A refugee camp in the western Athens' suburb of Schisto (AP)
A refugee camp in the western Athens' suburb of Schisto (AP)

Most of the roughly 60,000 refugees and other migrants stranded in Greece are living in "appalling conditions" and face "immense and avoidable suffering," rights group Amnesty International has said in a report.

The group criticised Europe for failing to fulfil commitments to relocate refugees from the countries they entered, saying only 6% - about 4,000 people - of the 66,400 relocations promised over two years have taken place.

"Our latest research has found that two years into the refugee crisis in Greece, refugees and asylum-seekers in Greece are... living in fear and uncertainty for the future," Giorgos Kosmopoulos, an Amnesty International researcher on refugees and migrants' rights, said.

"The European Union, a bloc of 500 million people, cannot offer dignified conditions to a number of people that is relatively small."

Amnesty called on Greece to improve conditions and on European countries to speed up the relocation process, saying it would take 18 years at the current rate to fulfil their existing pledges.

After more than a million refugees and migrants reached European countries last year, the EU reached an agreement with Turkey in March to limit the flow.

Under the deal, people arriving on Greek islands from the Turkish coast face deportation back to Turkey unless they successfully apply for asylum in Greece.

The agreement, combined with Balkan border closures, has led to a dramatic fall in the number of people reaching Greece.

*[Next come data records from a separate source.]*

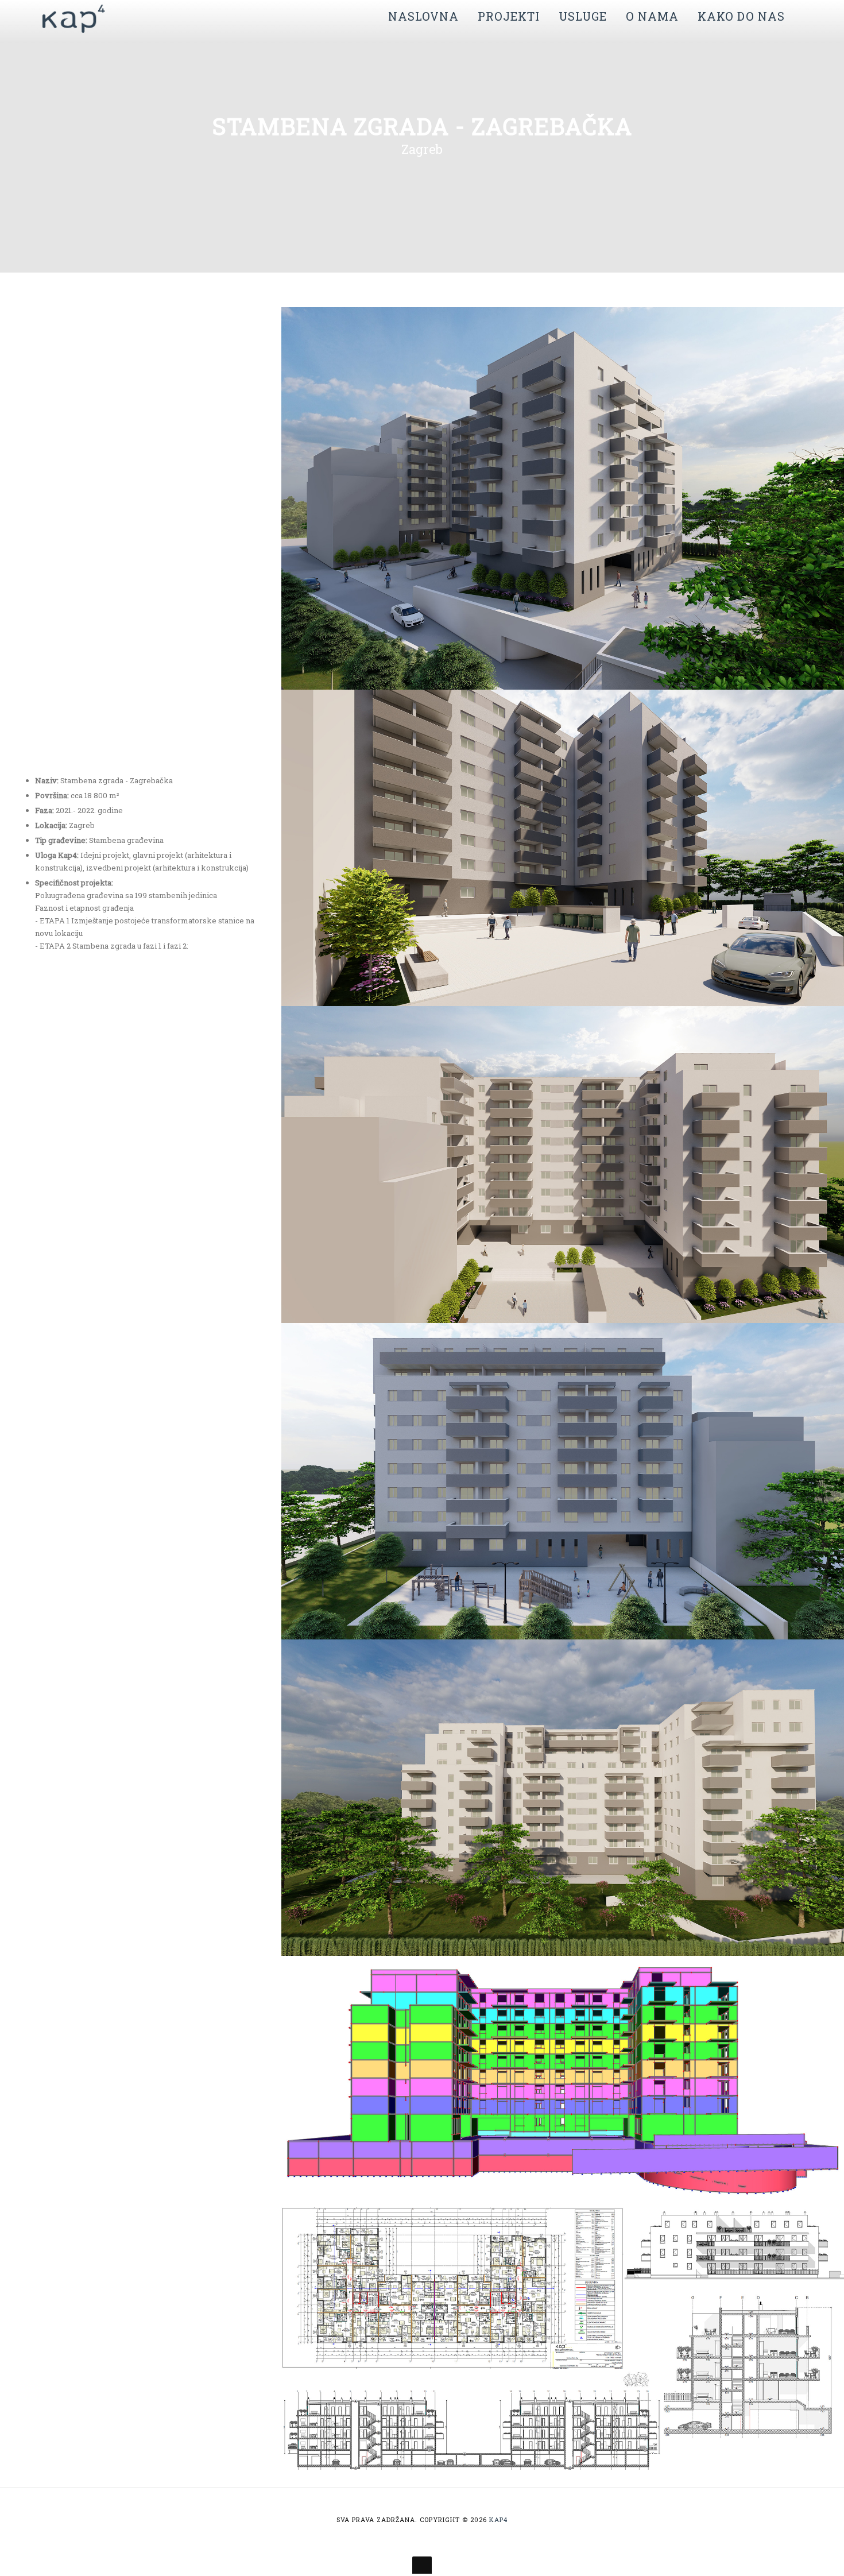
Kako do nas (741, 16)
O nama (652, 16)
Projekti (509, 16)
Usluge (583, 16)
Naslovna (423, 16)
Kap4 (498, 2519)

Government figures show 92 people arrived on Greek islands in a 24-hour period on Wednesday and Thursday, compared to the thousands who were arriving each day at this time last year.

However, the border closures also have trapped tens of thousands of people in Greece. With asylum applications taking months to process, the rate of return to Turkey is low.

Other European countries, meanwhile, have failed to take in the numbers of refugees they had committed to accept.